Correct: "Embedded payments is $80-100B in 2024, growing 20-25% CAGR (McKinsey 2024)"
Wrong: "The market is large and growing rapidly"
### Step 2 — Industry economics
Map how value flows. Approach depends on industry structure:
- **Vertically structured** — value chain layers, typical margin at each
- **Platform/network** — ecosystem participants, value flows between them
- **Fragmented** — consolidation dynamics, margin differences by scale
### Step 3 — Target company profile
```
| Metric | Value |
|---|---|
| Revenue | $4.96B |
| Growth | +26% YoY |
| Gross Margin | 45% |
| Profitability | $373M Adj.
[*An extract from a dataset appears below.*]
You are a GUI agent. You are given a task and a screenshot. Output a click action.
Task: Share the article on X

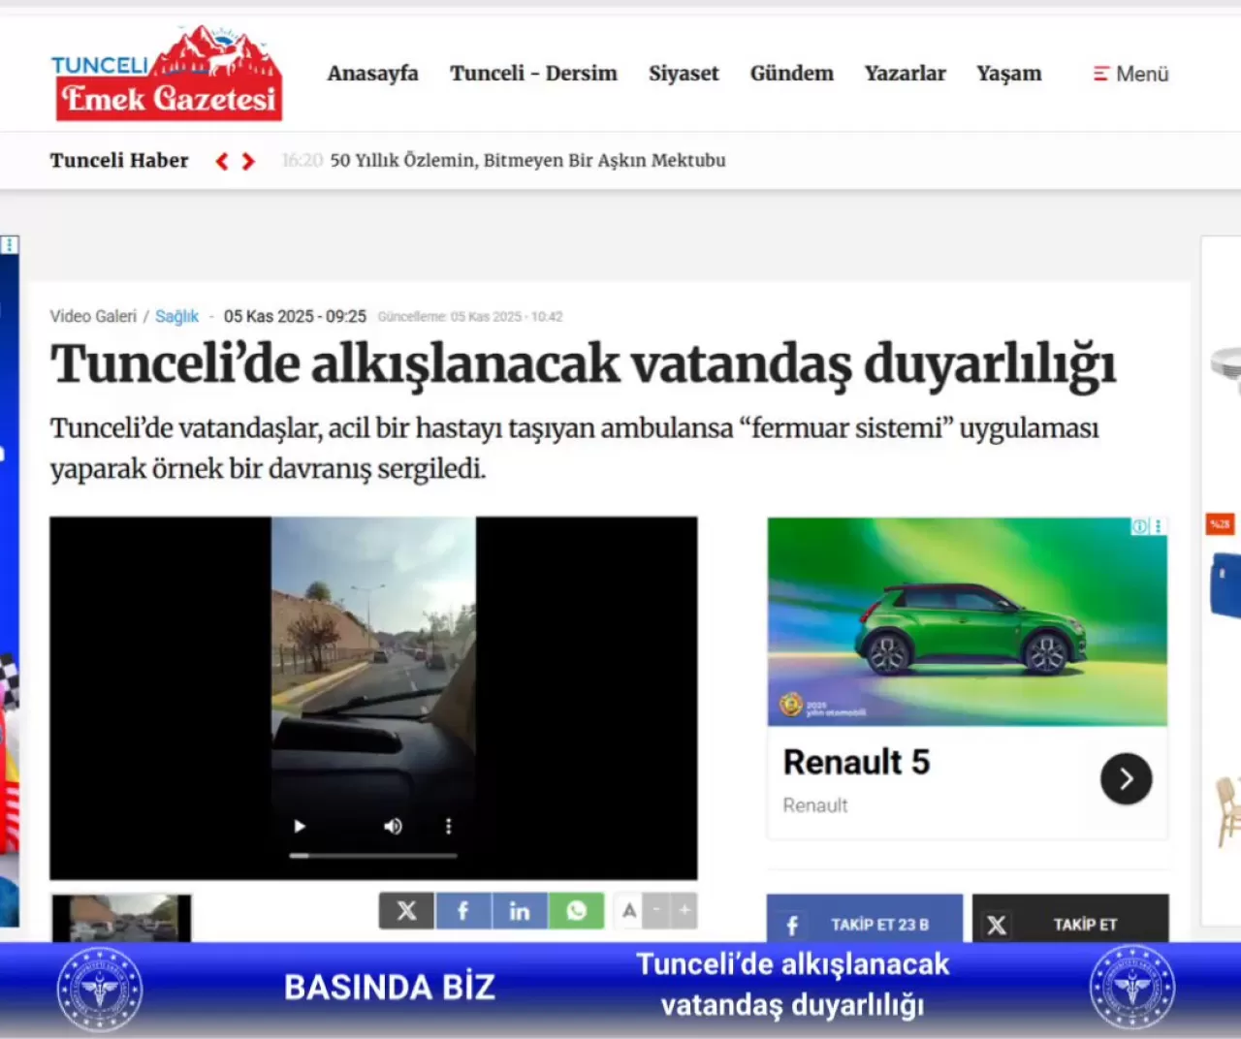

EBITDA |
| Customers | 134K |
| Retention | 92% |
| Market Share | ~15% |
```
Multi-segment companies add a breakdown:
```
| Segment | Revenue | Rev YoY | Rev % | EBITDA | EBITDA YoY | Margin |
|---|---|---|---|---|---|---|
| Seg A | $25.1B | +26% | 57% | $6.5B | +31% | 26% |
| Seg B | $13.8B | +31% | 31% | $2.5B | +64% | 18% |
| Seg C | $5.1B | -2% | 12% | -$74M | -16% | -1% |
| Total | $44.0B | +18% | 100% | $6.5B* | - | 15% |
```
*Note corporate costs if applicable
### Step 4 — Competitor mapping
Group by whichever lens fits (this is a good `ask_user_question` decision if the user hasn't specified):
- By business model — platform / vertical / horizontal
- By segment — enterprise / SMB / consumer
- By posture — direct / adjacent / emerging
- By origin — incumbent / disruptor / new entrant
### Step 5 — Positioning visualization
| Type | When |
|---|---|
| 2×2 matrix | Two dominant competitive factors |
| Radar/spider | Multi-factor comparison |
| Tier diagram | Natural clustering into strategic groups |
| Value chain map | Vertical industries |
| Ecosystem map | Platform markets |
See `references/frameworks.md` for 2×2 axis pairs by industry.